Em relação a muitas nações do velho continente, nós brasileiros herdamos um país jovem mas não sem passado. Que seja ou não motivo de orgulho, somos o resultado de uma miscigenação de culturas que nos presentearam com uma das línguas mais melódicas do mundo. Com a sabedoria indígena. Com fisionomias que são o resultado de várias origens étnicas. Com um “bricolage” de religiões. O Brasil caipira. O Brasil nordestino. O Brasil europeu. O Brasil feito de diversos Brasis.
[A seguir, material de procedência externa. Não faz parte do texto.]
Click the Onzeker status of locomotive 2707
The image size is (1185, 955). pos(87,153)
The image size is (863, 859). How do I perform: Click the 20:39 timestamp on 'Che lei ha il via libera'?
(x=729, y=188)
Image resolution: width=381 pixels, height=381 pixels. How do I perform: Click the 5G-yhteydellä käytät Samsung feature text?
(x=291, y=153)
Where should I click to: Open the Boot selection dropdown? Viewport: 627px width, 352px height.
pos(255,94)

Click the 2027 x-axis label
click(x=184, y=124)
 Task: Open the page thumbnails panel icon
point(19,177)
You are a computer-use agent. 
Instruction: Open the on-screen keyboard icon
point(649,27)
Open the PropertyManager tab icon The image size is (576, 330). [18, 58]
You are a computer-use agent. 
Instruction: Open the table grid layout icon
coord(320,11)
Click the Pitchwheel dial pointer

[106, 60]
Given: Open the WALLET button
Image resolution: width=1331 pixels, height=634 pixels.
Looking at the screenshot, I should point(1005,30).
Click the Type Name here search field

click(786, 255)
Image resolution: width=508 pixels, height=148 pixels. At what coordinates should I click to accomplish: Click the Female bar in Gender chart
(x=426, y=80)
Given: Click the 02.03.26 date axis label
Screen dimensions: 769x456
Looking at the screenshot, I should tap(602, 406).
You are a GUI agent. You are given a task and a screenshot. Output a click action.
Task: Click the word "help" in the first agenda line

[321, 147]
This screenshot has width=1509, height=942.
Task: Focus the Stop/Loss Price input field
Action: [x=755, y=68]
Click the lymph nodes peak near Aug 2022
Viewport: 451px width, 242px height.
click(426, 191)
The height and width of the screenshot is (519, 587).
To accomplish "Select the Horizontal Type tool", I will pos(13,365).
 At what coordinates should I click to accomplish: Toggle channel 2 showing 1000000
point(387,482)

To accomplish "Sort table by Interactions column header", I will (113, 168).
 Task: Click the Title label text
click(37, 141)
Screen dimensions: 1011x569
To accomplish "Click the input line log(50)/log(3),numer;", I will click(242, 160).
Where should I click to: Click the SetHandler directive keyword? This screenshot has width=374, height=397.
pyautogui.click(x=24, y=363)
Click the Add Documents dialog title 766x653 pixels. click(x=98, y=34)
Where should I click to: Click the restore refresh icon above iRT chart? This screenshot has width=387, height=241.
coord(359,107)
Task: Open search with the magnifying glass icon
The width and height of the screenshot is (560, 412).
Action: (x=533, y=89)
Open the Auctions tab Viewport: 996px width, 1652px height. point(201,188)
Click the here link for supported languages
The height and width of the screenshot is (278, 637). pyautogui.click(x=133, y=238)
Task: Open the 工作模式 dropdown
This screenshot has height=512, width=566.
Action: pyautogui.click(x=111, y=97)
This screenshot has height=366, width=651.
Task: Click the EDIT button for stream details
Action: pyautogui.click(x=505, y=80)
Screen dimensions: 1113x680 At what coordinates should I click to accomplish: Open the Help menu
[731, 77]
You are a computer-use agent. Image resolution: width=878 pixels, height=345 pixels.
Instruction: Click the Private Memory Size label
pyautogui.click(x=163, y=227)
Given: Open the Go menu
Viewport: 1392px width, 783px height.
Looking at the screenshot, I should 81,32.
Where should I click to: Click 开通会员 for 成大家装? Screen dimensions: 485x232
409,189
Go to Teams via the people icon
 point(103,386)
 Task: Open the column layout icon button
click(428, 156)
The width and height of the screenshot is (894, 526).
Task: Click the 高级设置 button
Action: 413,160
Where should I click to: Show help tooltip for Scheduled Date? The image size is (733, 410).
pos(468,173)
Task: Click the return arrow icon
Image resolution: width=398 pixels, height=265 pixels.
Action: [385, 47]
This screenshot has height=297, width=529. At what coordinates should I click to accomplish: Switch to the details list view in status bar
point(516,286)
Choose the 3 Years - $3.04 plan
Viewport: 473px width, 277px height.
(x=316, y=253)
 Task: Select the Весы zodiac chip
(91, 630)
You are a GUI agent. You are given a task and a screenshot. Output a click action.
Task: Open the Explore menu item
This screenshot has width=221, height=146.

A questão é que o incêndio do Museu Nacional do Rio de Janeiro é o último emblemático episódio de um sério aniquilamento cultural. Não é de hoje que casarões do século XIX não são incluídos na lista de patrimônios tombados no país. Não é de hoje que museus nacionais de fundamental importância permanecem com as portas fechadas. Não é de hoje que o pagamento regular dos salários de funcionários de teatros municipais não é considerado investimento mas gasto. Não é de hoje que no leito do Xingu a comunidades ribeirinhas e indígenas cedem espaço a usinas. Não é de hoje que circulam pelo país propostas de exclusão da literatura portuguesa na base nacional curricular comum.
Com o incêndio no Museu Nacional do Rio de Janeiro não perdemos “só” uma coleção de mais de 20 milhões de peças. Com o sabor amargo na boca, o contorno do nosso mapa antropológico perdeu toda a sua força e esquecemos que sem passado não há futuro.